Page MenuHomePhabricator

Graph not displayed if linked to a wikidata query
Closed, ResolvedPublic

Description

Hello, I'd like to trace the fact that the graph are no longer working since few days.
If graph is linked to raw data, it will show OK. (like there Original MediaWiki Template )

If graph is linked to a wikidata query (like other examples in the same page Original MediaWiki Template ) , it won't show [if you hit preview, you see the graph, graph being disappearing if wikipage saved].

The problem is reproduced whichever wiki language.

Event Timeline

There are a very large number of changes, so older changes are hidden. Show Older Changes

vegaErr: Error: Load failed with response code 403. -- Vega attempts to call Wikidata API to get the needed data, and I suspect that API returns 403. I would look at the HTTP request Vega makes (it should be very similar to the query stored in the graph on the wiki page), and try to find it in WDQS logs. Perhaps WDQS now blocks some HTTP requests that do not appear to originate from the browser (i.e. have fewer headers than expected)?

Can we verify that Vega sets proper user agent (and by that I mean some string that identifies it) when sending queries to WDQS?

Hello @Yurik, is there any update on your side? Thanks :)

@Lea_Lacroix_WMDE not from my side - I'm a bit overbooked at the moment with my main job (elastic.co) and family. It will take me some effort to get the system running again on my laptop to see what Graphoid sends to the servers. It might be easier to track it from the server side logs if anyone has that access.

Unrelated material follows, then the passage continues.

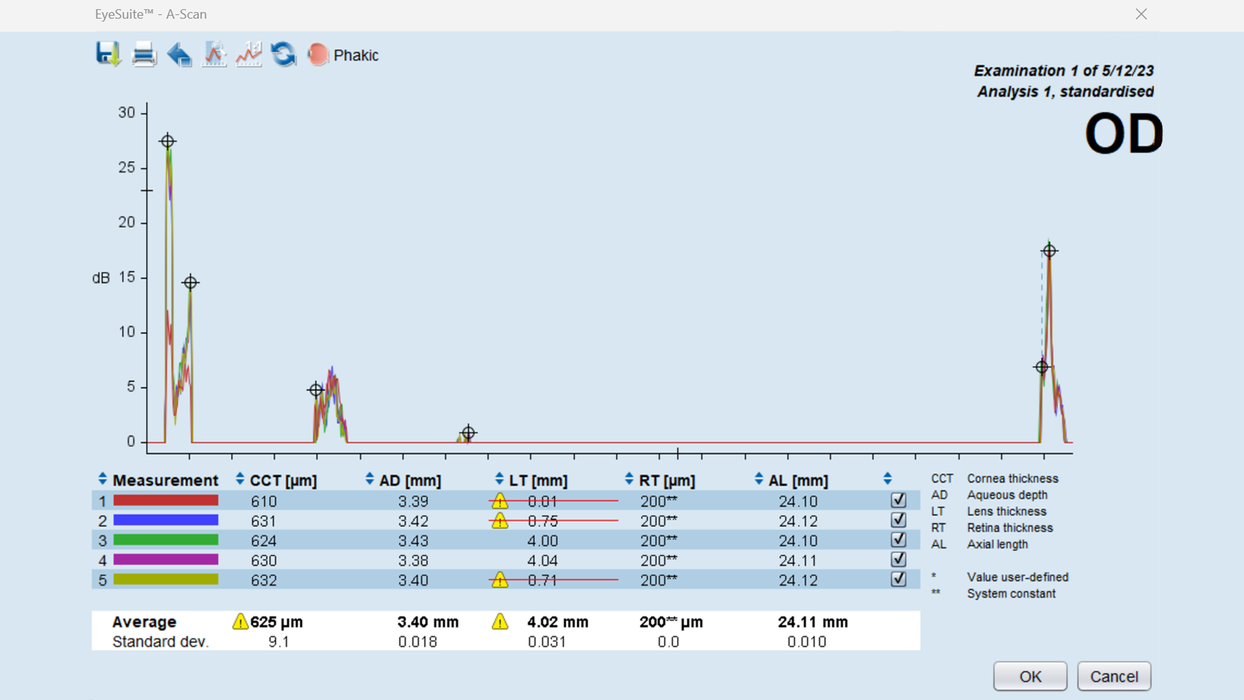Click the refresh arrows icon
The height and width of the screenshot is (700, 1244).
283,55
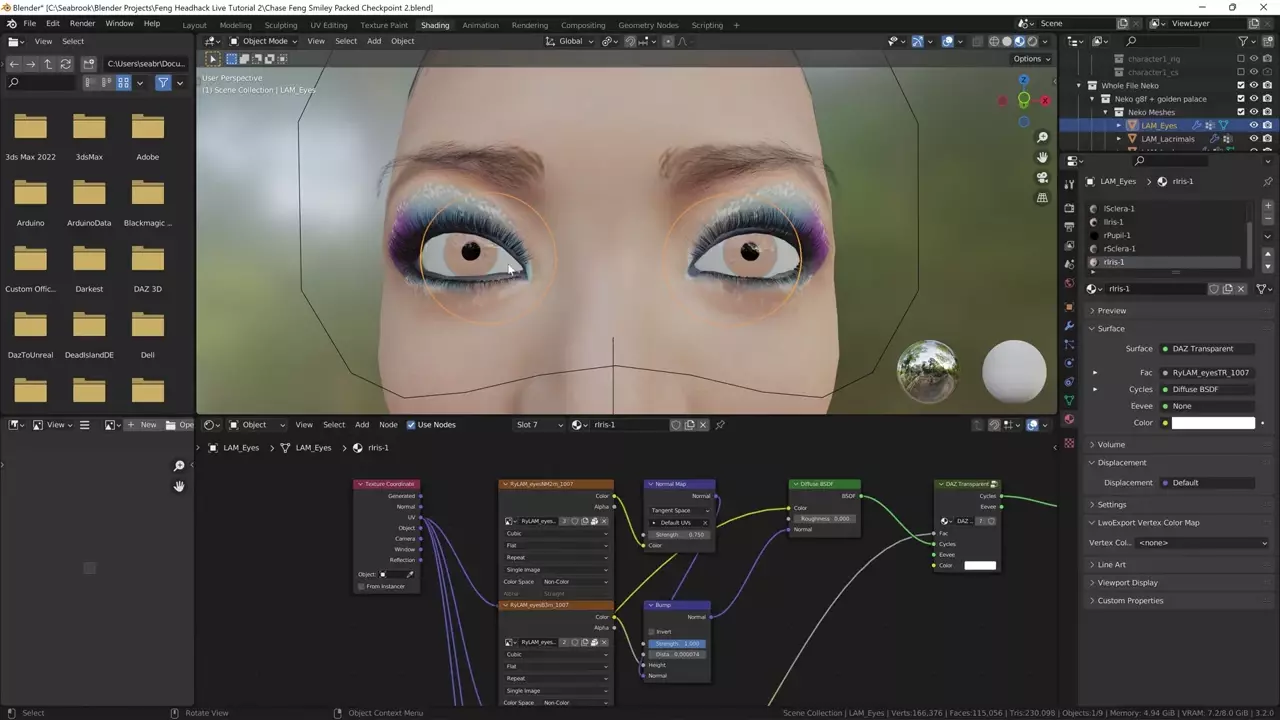
Task: Click the pan hand icon in the viewport
Action: [x=1042, y=157]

@Yurik Thanks for your answer. We can start by investigating on the user-agent header issue possibility. I created [[ T229236 | a ticket ]].

Change 526442 had a related patch set uploaded (by Ladsgroup; owner: Ladsgroup):
[mediawiki/services/graphoid@master] Improve user agent

https://gerrit.wikimedia.org/r/526442

I looked at webrequest for four hours around the time of Petr's post, and I couldn't see any 403s to wikidata.org/w/api.php. If someone could know when the error would show up, you could find it in the webrequest table very easily:

select *
  from wmf.webrequest
 where uri_host = 'www.wikidata.org'
   and uri_path = '/w/api.php'
   and http_status = '403'
   and year=2019 and month=7 and day=24 and hour in (16, 17, 18, 19)
 limit 200;

@Milimetric I believe graphoid will not go via varnish, but directly to an app server, so no surprise you didn't find the request.

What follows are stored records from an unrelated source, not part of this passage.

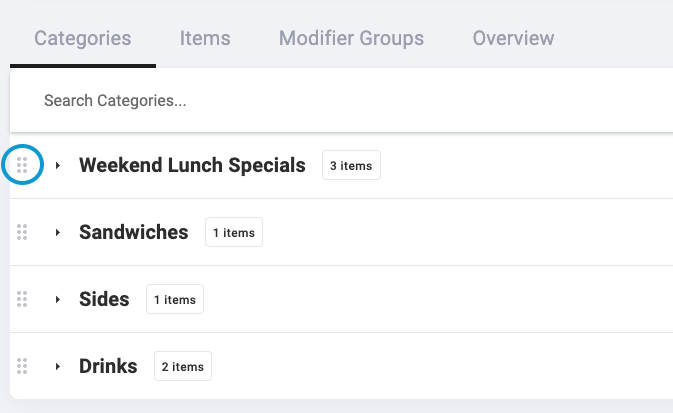Click the Sandwiches 1 items badge
The image size is (673, 413).
point(234,232)
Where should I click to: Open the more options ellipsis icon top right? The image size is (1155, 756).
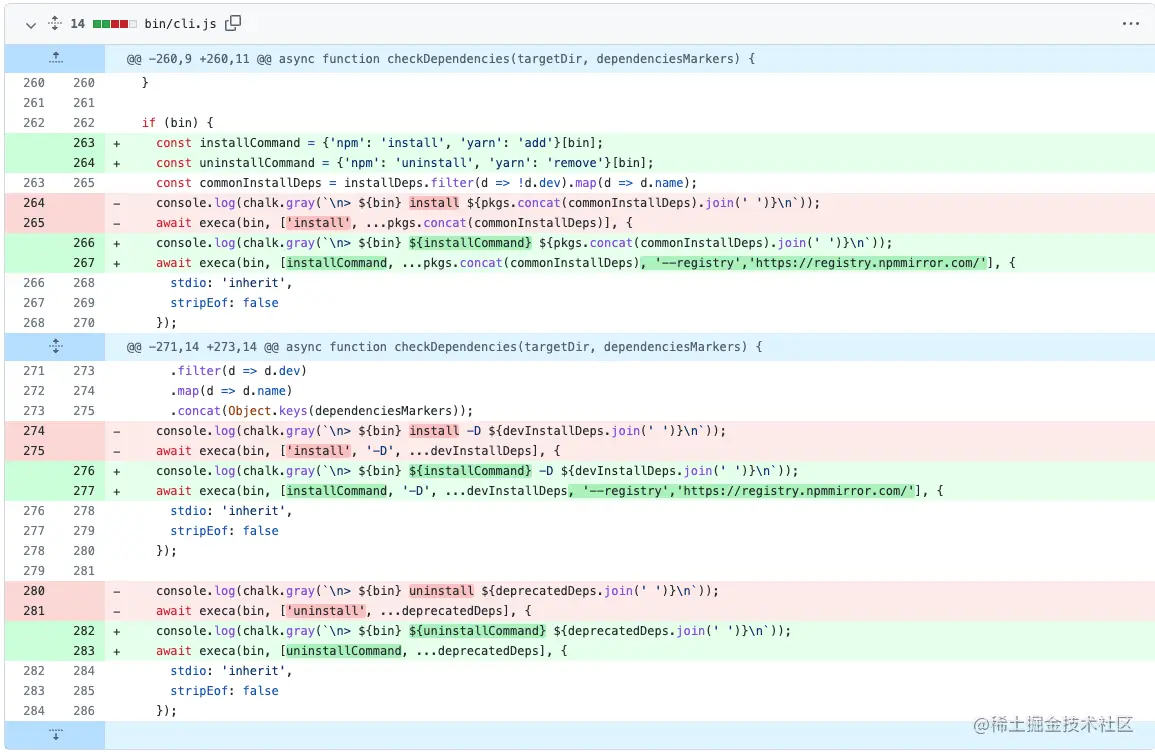[1131, 23]
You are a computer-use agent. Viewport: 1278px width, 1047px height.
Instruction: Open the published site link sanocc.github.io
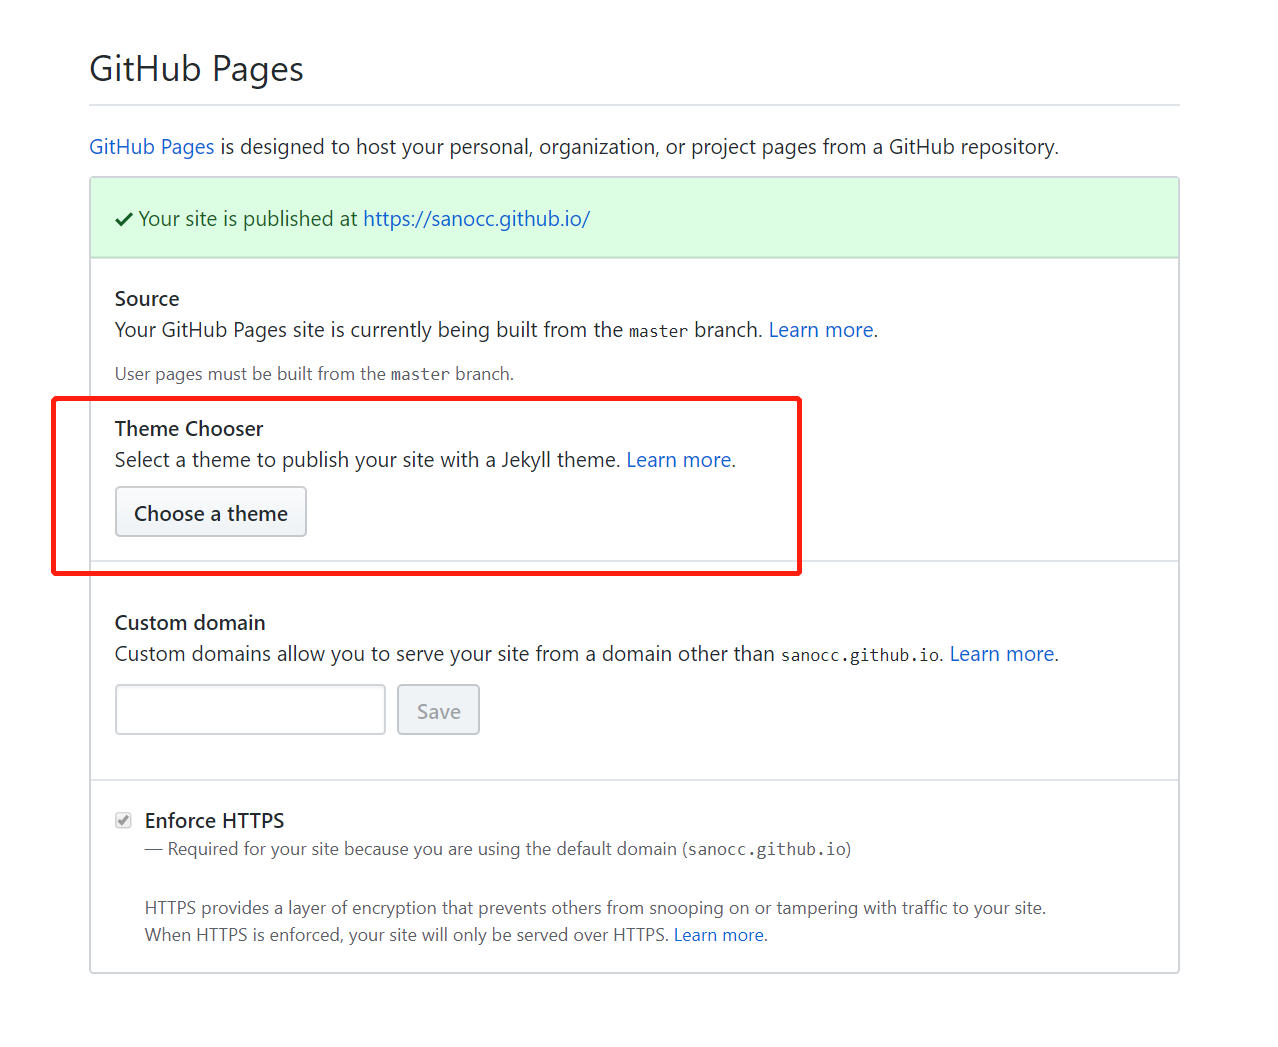point(476,219)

Ok, I went through kafka stream and this is what graphoid is calling in terms of MW API:

curl 'https://mediawiki.org/w/api.php?action=graph&format=json&hash=1d5fea924d176cd28d92d2c76a7084a5e83c9563&title=Template:Graph:Lines&formatversion=2'

which returns some JSON with the following URI:

wikidatasparql:///?query=SELECT%20%3Fdecade%20%28COUNT%28%3Fdecade%29%20AS%20%3Fcount%29%20WHERE%20%7B%0A%20%20%3Fitem%20wdt%3AP31%20wd%3AQ3305213%20.%0A%20%20%3Fitem%20wdt%3AP571%20%3Finception%20.%0A%20%20BIND%28%20year%28%3Finception%29%20as%20%3Fyear%20%29.%20%0A%20%20BIND%28%20ROUND%28%3Fyear%2F10%29%2A10%20as%20%3Fdecade%20%29%20.%0A%20%20FILTER%28%20%3Fyear%20%3E%201400%29%0A%7D%20GROUP%20BY%20%3Fdecade%20ORDER%20BY%20%3Fdecade

@Pchelolo Graphoid first calls the action=graph to get the data, but then it should also call to the WDQS directly using that query. Also, you can see what that request looks like if you go to the wiki page with a graph, click edit source, and do a page preview -- your browser should make very similar request to WDQS, except that unlike Graphoid, browser forces a few headers like user agent (IIRC)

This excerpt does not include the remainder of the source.